November 6, 1946.Don C. Miller, U. S. Dist. Atty., of Cleveland, Ohio, for plaintiff.
Don Wick, of Cleveland, Ohio, for defendant.
JONES, District Judge.
This case was disposed of by a consent decree approved by attorneys for the claimant and the United States Attorney representing the Government. The decree provides for the condemnation of the black raspberry puree because it was adulterated and upon bond allows the reconditioning by distillation or reprocessing for making cordials, brandies or jellies but subject to the approval of the Food and Drug Administration of the Federal Security Agency.
The claimant wants to reprocess the puree by filtration and make jelly of it. The Food and Drug Administration objects to this method and refuses to supervise a reconditioning process of the filtration type because, as it says, such process would not produce a product which it would approve for human consumption.
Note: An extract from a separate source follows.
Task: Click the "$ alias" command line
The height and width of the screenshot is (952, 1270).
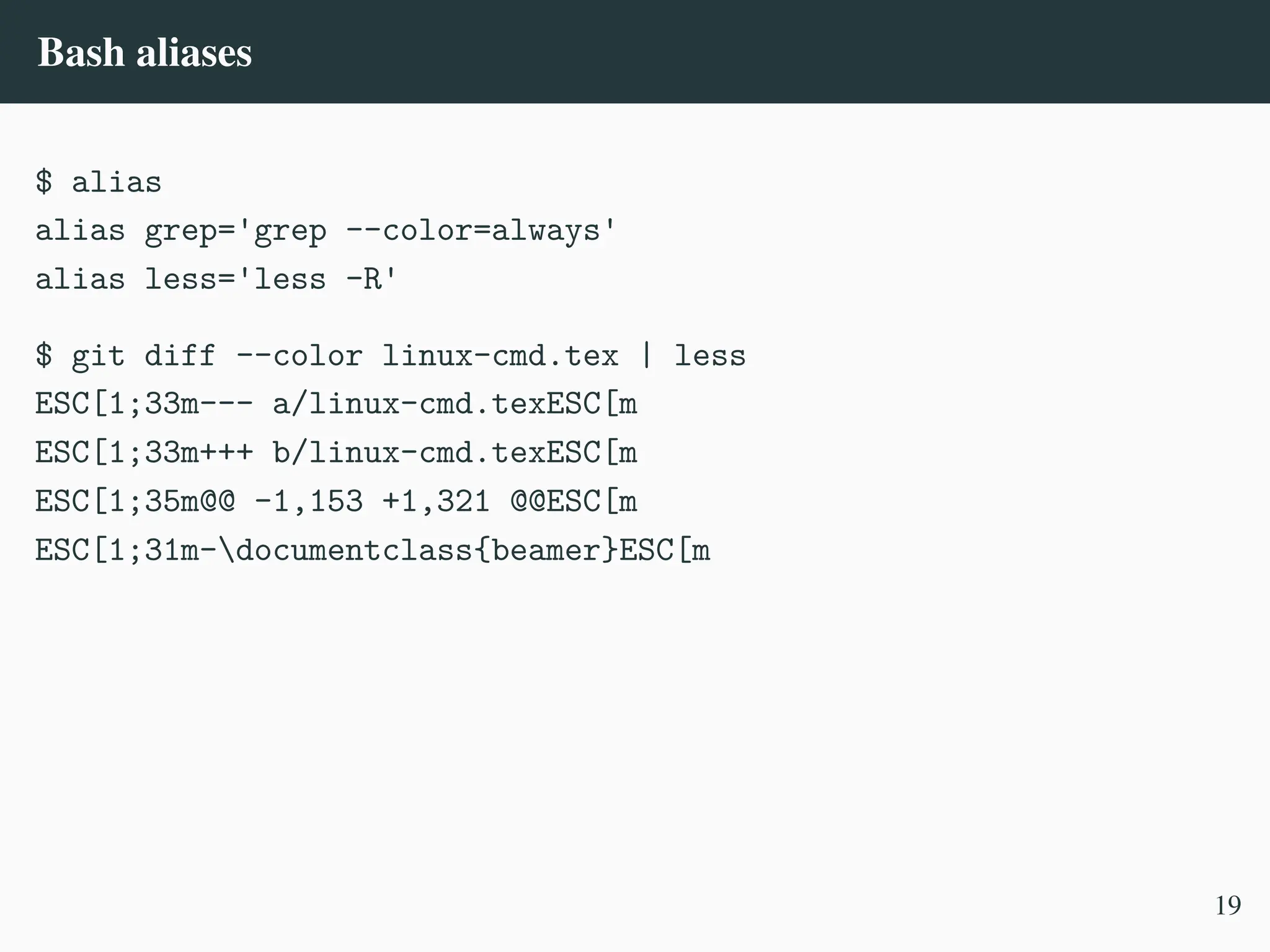Action: (x=98, y=182)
The claimant has filed a motion for an order of the court to require the Food and Drug Administration to supervise such a reprocessing. The plaintiff has moved to set aside that portion of the decree which allows the reprocessing by the pressing or filtration method. Voluminous briefs and affidavits have been filed by both parties.
There is some doubt as to the authority of the court to alter a consent decree. However, it seems unnecessary to change the decree of the court. Without a trial it is not possible to determine whether the reprocessing method proposed by the claimant complies with the provisions of the Pure Food and Drug Law, 21 U.S.C.A. § 1 et seq. That was not an issue in this case *882 nor should it be determined on the motion of the claimant supported by affidavits and the briefs filed. That would be the issue in a new case if the claimant were allowed to reprocess the puree as it proposes and if the puree were subsequently condemned by the Food and Drug Administration.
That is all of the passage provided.